» **WORK ORDER**:
In the entries that follow, find every line containing "list" and copy it.

» **GIVEN ENTRIES**:
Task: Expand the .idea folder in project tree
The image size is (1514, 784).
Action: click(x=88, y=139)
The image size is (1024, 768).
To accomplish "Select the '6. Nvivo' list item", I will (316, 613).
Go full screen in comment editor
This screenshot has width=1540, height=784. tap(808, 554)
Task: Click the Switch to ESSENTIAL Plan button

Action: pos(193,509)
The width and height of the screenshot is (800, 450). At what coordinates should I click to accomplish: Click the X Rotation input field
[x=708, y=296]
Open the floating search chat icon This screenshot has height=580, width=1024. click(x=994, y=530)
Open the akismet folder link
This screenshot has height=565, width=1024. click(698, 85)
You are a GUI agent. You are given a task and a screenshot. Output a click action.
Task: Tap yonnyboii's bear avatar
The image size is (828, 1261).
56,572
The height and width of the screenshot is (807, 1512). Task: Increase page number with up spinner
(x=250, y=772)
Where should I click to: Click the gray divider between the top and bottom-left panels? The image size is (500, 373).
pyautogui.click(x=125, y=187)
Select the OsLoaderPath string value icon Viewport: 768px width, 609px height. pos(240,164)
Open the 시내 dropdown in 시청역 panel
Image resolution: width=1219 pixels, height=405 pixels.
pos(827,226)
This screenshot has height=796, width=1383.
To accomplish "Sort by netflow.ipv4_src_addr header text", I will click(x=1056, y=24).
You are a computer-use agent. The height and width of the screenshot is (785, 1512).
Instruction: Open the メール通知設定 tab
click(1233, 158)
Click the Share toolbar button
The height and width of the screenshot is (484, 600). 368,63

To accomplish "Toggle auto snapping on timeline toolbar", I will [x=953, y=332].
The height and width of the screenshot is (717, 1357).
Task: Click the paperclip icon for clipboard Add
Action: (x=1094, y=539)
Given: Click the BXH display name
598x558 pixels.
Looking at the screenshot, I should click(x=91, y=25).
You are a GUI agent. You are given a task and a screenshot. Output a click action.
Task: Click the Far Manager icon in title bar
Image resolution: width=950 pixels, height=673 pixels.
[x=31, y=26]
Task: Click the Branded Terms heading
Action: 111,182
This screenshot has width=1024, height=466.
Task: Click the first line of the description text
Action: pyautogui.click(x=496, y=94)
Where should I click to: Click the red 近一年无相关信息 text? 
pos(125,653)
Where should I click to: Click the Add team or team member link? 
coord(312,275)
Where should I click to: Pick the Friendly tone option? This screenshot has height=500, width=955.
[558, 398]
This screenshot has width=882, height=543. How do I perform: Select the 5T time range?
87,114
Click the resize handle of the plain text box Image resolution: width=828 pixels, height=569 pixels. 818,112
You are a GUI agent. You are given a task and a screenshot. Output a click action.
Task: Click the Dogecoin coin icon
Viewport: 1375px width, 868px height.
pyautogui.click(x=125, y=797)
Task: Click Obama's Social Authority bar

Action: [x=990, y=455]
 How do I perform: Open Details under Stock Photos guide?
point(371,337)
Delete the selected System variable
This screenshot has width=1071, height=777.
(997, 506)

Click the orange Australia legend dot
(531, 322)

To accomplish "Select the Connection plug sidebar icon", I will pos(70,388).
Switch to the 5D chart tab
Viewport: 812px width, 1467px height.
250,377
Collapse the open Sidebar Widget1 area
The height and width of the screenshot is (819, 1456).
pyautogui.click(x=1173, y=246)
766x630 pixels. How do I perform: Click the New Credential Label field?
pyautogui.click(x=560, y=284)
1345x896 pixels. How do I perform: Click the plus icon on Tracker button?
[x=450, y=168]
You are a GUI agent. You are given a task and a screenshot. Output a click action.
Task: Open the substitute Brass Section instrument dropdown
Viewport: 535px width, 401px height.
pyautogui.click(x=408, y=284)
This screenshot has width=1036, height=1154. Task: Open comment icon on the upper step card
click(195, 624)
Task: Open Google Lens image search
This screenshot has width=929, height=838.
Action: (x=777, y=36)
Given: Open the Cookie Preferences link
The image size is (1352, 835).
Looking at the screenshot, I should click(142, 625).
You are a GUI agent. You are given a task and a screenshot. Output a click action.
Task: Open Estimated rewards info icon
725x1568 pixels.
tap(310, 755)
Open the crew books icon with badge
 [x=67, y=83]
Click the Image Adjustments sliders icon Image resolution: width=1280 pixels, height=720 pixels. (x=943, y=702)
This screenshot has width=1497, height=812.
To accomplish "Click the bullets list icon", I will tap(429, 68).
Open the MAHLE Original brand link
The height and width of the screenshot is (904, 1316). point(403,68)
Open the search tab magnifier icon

» **WRITTEN SOLUTION**:
To accomplish "Select the '6. Nvivo' list item", I will (316, 613).
To accomplish "Click the bullets list icon", I will tap(429, 68).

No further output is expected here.